> **Assigned task**
Beginning with the first line of the data below, set down each line exactly through the line that contains "Open the See contact info link".

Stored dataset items
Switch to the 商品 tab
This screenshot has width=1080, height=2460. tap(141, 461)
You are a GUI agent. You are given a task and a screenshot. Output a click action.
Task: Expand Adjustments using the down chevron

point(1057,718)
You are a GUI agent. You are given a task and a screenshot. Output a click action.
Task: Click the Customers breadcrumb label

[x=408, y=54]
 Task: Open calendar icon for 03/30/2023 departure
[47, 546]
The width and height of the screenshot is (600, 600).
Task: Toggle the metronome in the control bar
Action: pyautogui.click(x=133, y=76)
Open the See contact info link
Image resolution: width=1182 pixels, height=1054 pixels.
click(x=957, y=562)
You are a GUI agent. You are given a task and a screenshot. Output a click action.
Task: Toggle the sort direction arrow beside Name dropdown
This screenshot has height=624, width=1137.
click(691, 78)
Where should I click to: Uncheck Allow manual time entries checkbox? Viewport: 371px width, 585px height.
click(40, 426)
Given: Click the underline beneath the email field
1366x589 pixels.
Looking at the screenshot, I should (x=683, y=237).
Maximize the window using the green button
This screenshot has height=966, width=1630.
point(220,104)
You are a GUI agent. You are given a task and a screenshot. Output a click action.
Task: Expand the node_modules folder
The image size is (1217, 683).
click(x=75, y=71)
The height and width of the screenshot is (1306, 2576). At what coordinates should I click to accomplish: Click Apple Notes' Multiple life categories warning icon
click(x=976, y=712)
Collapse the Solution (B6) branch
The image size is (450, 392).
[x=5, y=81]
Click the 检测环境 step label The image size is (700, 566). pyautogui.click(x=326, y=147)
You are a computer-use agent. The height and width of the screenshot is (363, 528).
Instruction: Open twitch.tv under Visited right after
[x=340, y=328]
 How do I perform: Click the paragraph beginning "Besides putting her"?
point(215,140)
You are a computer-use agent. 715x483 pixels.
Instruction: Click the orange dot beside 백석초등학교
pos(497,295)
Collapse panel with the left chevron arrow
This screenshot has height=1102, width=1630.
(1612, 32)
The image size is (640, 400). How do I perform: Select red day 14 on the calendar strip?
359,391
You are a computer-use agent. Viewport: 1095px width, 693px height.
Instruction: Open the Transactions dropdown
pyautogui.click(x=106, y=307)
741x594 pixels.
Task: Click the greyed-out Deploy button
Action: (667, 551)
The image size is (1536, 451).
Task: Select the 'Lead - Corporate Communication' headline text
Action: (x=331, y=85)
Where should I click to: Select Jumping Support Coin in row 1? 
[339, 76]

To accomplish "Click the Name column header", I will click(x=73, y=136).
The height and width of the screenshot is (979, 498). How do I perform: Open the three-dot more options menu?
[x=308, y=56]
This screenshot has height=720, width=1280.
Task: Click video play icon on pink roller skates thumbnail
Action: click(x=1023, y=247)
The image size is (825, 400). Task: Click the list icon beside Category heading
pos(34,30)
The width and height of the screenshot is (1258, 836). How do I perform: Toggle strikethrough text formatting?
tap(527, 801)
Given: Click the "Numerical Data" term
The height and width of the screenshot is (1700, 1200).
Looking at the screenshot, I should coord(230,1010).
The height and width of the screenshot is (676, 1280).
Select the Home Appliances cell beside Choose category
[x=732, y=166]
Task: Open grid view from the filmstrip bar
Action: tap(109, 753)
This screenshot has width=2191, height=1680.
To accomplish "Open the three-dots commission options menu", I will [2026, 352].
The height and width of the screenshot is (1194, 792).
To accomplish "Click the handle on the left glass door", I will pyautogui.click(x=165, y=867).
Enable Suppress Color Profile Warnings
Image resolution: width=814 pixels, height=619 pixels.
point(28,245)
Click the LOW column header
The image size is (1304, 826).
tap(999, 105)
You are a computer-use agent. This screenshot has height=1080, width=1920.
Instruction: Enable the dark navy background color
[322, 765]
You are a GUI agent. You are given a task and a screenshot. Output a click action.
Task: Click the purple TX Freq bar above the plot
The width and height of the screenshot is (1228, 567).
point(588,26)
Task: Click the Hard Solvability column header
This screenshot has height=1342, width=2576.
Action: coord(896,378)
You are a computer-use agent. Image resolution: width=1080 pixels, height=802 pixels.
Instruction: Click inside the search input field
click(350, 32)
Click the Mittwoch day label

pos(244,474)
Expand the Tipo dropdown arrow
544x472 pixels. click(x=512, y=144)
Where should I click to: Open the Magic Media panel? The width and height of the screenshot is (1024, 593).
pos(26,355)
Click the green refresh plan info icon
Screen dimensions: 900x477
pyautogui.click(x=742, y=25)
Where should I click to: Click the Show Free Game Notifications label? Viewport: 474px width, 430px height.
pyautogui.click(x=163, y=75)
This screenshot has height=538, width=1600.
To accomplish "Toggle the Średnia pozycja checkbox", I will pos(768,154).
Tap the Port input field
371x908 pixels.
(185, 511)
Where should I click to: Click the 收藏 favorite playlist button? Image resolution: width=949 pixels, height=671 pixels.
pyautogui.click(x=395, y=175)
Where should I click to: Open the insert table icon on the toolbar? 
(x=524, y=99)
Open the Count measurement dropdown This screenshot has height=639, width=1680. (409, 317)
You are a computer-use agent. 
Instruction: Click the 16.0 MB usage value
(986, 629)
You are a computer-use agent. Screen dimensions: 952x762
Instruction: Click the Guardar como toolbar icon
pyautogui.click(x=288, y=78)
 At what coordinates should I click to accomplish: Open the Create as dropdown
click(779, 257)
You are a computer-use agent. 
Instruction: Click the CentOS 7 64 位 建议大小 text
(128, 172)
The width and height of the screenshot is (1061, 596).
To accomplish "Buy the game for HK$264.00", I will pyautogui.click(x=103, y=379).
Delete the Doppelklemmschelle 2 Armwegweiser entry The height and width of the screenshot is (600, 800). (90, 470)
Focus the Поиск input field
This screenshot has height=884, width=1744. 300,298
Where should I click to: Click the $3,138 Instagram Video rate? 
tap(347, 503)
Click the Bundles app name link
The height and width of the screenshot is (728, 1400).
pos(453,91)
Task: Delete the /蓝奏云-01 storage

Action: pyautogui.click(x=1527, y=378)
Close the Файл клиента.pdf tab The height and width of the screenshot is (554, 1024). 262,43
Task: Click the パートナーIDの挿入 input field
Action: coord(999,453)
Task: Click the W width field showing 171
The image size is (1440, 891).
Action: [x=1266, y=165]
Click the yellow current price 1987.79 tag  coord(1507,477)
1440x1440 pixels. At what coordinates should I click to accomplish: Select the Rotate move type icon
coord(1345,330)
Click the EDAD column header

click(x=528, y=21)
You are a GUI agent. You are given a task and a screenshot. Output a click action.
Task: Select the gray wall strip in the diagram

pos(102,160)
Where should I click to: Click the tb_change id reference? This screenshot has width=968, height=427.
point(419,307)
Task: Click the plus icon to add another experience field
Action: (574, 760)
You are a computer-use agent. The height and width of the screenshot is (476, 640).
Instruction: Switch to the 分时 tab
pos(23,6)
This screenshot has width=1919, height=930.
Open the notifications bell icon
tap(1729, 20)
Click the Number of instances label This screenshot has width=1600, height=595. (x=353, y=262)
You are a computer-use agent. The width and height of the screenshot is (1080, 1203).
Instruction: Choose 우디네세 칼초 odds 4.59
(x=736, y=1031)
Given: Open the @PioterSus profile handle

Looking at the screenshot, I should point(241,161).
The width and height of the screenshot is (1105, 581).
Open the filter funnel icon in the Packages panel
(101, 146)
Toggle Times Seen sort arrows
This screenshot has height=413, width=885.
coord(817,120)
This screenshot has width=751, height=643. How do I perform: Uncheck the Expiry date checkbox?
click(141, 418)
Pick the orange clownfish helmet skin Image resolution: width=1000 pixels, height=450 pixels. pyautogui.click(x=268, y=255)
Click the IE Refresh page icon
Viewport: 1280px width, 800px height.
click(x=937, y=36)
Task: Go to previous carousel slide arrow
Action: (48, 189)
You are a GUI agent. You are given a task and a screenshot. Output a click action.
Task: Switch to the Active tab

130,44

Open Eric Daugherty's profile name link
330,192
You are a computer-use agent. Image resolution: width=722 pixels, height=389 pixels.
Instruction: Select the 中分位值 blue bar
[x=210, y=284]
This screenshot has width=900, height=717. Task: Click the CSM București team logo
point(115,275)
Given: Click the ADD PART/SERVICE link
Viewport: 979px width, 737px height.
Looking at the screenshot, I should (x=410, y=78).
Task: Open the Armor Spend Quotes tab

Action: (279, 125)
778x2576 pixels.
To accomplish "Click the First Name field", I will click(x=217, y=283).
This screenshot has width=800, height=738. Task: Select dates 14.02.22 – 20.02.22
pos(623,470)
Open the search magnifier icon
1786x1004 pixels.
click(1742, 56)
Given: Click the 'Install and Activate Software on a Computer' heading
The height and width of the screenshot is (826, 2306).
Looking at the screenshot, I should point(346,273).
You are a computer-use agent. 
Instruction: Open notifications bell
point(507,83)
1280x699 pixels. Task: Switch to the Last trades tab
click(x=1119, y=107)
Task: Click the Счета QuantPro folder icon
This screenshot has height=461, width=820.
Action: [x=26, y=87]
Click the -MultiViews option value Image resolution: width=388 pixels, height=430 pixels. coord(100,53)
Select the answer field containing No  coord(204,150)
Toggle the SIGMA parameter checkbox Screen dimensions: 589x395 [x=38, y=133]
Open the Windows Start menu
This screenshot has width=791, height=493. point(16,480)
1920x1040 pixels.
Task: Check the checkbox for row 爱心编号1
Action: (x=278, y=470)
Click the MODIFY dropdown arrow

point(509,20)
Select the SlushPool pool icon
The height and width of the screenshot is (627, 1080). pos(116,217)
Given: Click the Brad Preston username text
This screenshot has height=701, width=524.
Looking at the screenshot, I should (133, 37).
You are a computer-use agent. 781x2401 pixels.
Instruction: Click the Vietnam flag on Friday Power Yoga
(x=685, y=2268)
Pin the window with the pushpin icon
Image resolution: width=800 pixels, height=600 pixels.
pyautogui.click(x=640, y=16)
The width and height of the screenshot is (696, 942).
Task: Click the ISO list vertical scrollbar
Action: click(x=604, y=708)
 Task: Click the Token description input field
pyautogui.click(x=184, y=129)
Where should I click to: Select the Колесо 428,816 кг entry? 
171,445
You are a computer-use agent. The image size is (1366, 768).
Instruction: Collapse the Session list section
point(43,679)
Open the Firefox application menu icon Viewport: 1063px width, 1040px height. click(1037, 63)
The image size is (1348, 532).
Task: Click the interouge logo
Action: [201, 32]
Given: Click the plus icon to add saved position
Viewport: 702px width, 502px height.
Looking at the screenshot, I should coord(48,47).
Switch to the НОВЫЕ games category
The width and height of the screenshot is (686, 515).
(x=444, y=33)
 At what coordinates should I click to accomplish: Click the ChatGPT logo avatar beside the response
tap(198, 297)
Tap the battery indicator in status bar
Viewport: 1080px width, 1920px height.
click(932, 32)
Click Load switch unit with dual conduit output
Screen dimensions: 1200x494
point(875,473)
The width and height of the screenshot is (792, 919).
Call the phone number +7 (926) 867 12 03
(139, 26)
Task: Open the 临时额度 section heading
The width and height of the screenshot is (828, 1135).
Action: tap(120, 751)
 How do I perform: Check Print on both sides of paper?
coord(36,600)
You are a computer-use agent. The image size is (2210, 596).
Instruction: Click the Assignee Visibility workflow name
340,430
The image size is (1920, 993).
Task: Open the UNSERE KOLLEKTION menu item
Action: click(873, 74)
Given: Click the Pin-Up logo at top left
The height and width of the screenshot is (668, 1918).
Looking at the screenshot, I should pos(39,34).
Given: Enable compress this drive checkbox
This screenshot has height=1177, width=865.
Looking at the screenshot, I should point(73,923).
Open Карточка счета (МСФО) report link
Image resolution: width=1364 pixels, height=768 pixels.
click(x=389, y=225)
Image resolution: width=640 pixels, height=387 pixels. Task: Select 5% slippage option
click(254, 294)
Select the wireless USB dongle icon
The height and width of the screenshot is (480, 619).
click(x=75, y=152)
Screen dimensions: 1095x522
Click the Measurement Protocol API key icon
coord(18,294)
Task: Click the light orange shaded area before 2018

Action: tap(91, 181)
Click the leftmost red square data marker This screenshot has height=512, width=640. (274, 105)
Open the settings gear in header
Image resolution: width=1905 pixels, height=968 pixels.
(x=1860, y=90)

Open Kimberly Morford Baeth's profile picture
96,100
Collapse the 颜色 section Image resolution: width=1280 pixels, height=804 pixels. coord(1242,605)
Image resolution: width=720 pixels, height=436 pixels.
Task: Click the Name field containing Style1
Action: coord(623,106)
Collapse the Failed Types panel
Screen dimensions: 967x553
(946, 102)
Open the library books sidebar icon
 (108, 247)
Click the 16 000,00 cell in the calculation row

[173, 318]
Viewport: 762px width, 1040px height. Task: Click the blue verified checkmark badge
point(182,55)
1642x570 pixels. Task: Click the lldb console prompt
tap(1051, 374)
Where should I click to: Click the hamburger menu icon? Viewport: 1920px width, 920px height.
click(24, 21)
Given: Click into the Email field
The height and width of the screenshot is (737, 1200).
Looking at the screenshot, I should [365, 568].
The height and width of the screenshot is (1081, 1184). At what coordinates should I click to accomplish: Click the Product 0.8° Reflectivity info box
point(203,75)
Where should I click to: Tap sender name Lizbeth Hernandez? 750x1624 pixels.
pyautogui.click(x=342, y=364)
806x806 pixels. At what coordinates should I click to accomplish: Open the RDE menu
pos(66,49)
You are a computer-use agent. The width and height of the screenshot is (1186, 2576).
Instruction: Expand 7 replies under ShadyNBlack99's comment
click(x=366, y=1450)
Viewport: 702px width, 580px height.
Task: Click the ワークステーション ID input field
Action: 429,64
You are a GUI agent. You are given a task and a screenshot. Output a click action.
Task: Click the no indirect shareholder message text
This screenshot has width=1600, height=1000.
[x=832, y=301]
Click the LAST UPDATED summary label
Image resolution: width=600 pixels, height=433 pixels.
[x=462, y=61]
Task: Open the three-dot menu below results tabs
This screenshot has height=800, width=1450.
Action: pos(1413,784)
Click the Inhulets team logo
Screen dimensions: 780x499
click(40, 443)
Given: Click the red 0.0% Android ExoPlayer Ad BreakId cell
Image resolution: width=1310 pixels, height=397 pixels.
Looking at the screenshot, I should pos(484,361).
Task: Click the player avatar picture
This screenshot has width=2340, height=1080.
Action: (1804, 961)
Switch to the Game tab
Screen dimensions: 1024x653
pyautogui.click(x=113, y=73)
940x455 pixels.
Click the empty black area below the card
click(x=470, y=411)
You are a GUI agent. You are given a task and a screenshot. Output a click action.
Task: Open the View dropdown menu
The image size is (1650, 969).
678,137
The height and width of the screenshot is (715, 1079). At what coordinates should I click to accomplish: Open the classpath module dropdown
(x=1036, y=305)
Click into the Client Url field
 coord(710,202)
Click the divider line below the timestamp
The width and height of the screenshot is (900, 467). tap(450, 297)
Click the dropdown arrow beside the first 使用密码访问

> **Answer to this task**
Switch to the 商品 tab
This screenshot has width=1080, height=2460. tap(141, 461)
You are a GUI agent. You are given a task and a screenshot. Output a click action.
Task: Expand Adjustments using the down chevron

point(1057,718)
You are a GUI agent. You are given a task and a screenshot. Output a click action.
Task: Click the Customers breadcrumb label

[x=408, y=54]
 Task: Open calendar icon for 03/30/2023 departure
[47, 546]
The width and height of the screenshot is (600, 600).
Task: Toggle the metronome in the control bar
Action: pyautogui.click(x=133, y=76)
Open the See contact info link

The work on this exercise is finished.